Required work:
Give the number of lines below that contain the word "agent", and nothing else.

---- Data

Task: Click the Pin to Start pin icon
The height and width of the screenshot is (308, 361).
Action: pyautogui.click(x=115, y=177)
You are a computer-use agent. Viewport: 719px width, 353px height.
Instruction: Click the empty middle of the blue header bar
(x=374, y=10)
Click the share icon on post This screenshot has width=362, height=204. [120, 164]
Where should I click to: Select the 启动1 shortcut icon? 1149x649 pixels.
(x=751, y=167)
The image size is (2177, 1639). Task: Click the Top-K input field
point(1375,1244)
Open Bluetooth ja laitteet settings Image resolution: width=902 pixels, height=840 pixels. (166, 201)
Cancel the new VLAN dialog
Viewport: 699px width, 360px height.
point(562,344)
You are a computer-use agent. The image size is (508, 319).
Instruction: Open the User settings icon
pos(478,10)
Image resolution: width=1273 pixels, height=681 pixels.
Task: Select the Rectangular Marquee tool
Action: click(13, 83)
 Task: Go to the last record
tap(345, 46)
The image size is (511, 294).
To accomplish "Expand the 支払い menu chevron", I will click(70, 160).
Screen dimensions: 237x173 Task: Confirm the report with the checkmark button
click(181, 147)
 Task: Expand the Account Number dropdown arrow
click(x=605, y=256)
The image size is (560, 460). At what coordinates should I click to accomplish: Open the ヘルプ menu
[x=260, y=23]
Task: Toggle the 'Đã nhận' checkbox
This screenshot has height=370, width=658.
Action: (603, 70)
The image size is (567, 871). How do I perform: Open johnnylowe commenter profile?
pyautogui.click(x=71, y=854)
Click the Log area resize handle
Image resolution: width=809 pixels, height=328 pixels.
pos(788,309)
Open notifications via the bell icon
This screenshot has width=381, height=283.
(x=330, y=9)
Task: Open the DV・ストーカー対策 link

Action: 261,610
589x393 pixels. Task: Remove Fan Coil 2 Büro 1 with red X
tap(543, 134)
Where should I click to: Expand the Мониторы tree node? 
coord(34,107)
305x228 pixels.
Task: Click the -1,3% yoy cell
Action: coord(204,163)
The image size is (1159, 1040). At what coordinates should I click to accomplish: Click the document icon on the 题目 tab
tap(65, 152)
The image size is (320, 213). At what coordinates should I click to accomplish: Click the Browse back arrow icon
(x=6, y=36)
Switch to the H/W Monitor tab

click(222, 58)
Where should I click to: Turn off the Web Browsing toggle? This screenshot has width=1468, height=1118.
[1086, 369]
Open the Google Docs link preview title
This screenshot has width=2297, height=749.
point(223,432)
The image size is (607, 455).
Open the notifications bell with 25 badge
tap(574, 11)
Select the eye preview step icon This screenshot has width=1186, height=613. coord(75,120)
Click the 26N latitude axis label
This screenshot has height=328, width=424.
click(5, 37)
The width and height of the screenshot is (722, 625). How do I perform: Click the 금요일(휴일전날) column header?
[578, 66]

--------

Answer:
2